“Lay People” Are the Church’s First Order of Ministers

By Fletcher Lowe, reprinted from Living God’s Mission.

Over two thousand years ago, Paul said it this way: “Equip the saints for ministry.” (Ephesians 4:12)

Sixty-six years ago, the Second Assembly of the World Council of Churchesfleshed it out:

The real battles of faith today are being fought in factories, shops, offices, and farms, in political parties and government agencies, in countless homes, in the press, radio and television, in the relationship of nations.  Very often it is said the Church should “go into these spheres,” but in fact the Church is already in these spheres in the persons of its laity.”

Anglican lay leader Mark Gibbs 49 years ago put it in the context of clergy and laity:

“The laity are not called by God to any lower standard of discipleship than clergy or churchy laity. They are not limited to any less standard of Christian life and witness. They are, indeed, God’s first line of agents in the world.  [God] has placed them and can use them in secular structures where the clergy can seldom penetrate.”  (Mark Gibbs, October, 1971)

So now Episcopalians in their Catechism ask and answer the question:

Who are the ministers of the Church?

The ministers of the Church are lay persons, bishops, priests, and deacons. (BCP p. 855)

Notice, the first order of ministry in the church is lay persons.  Notice also that the remaining three are in-house orders whose function is within the institutional Church.

In defining the ministry of the laity, the Catechism states it this way:

The ministry of lay persons is to represent Christ and his Church; to bear witness to him wherever they may be; and, according to the gifts given them, to carry on Christ’s work of reconciliation in the world; and to take their place in the life, worship, and governance of the Church. (BCP, p. 855)

Notice that the laity’s calling is beyond the Church doors with one exception – the last one, participating in the governance of the Church. Notice too that in the world of daily living, lay people exercise many of the functions the church asks of bishops, priests, and deacons.

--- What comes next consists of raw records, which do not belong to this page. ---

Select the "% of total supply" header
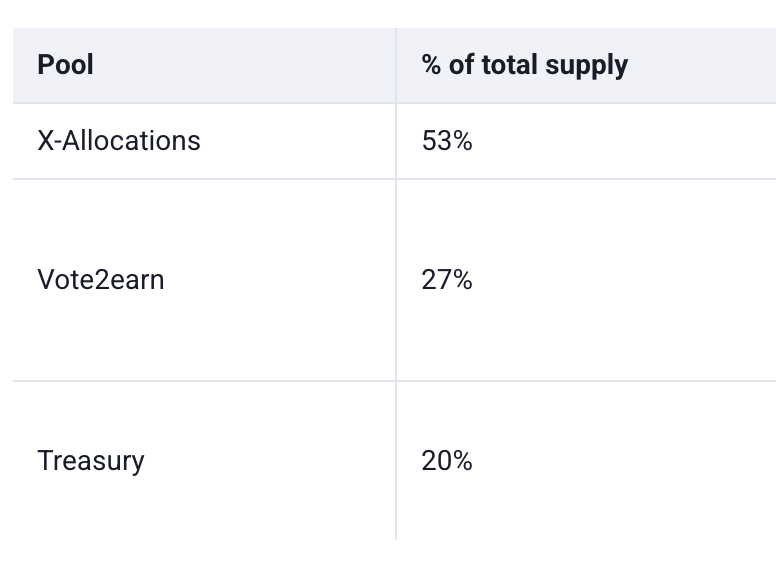 (524, 65)
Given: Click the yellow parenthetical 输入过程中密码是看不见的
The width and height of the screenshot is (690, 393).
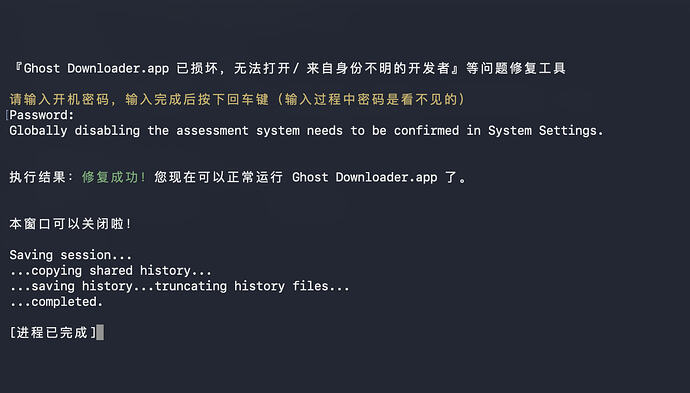Looking at the screenshot, I should point(371,99).
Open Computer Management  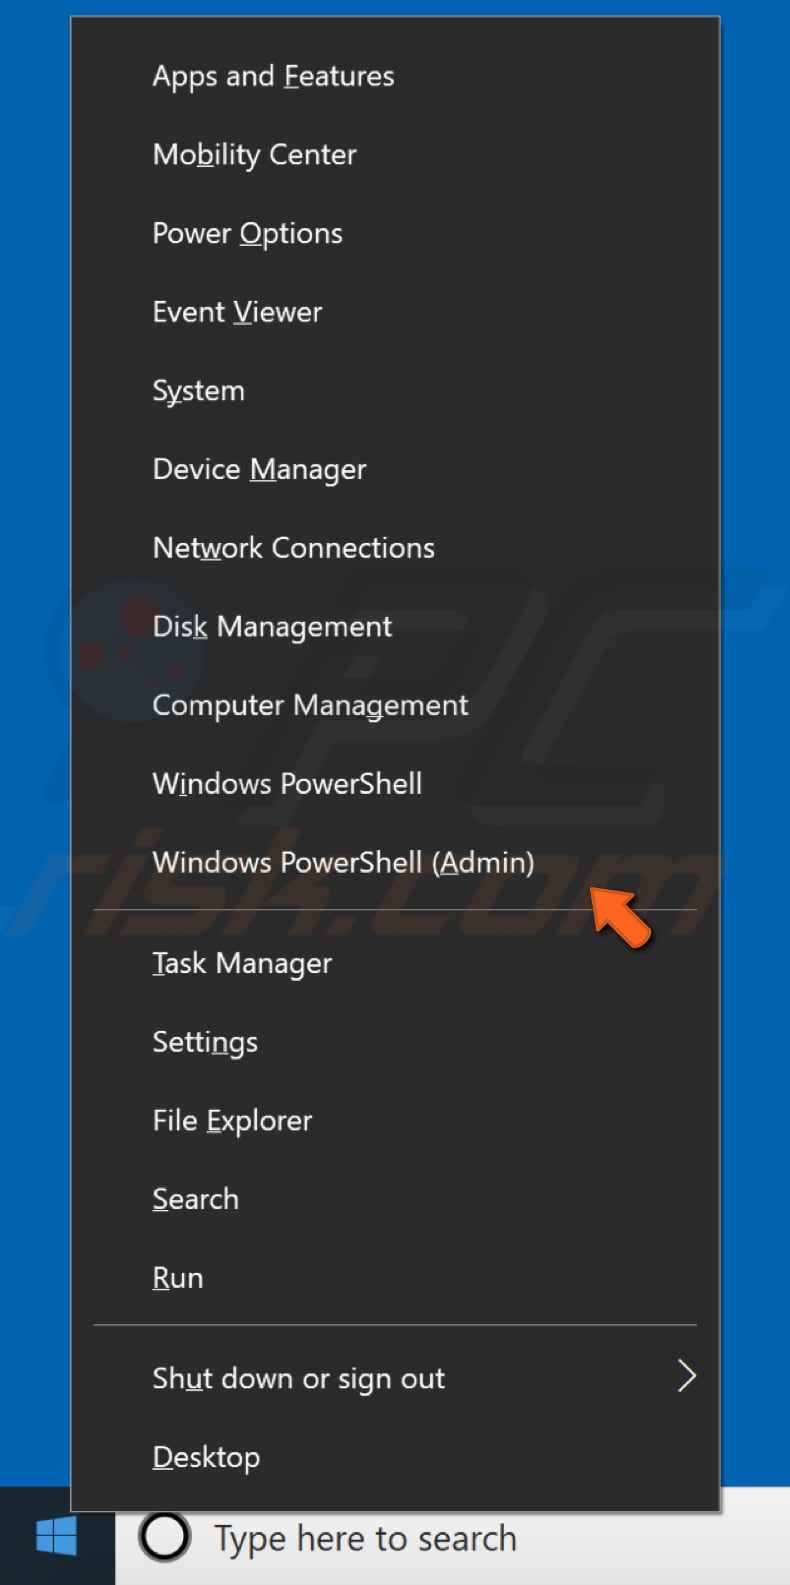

  1. Lay persons are bishop-ing in the wider world. Often, they are called to oversee their workplaces, their homes and their communities, to work for unity and reconciliation, to make efforts to build up their organizations. That’s bishop-ing.
  2. Lay persons are priest-ing in the wider world. Often, they are called to give and receive forgiveness (pardon), to offer blessings with food and friends and family, to teach and to guide. That’s priest-ing.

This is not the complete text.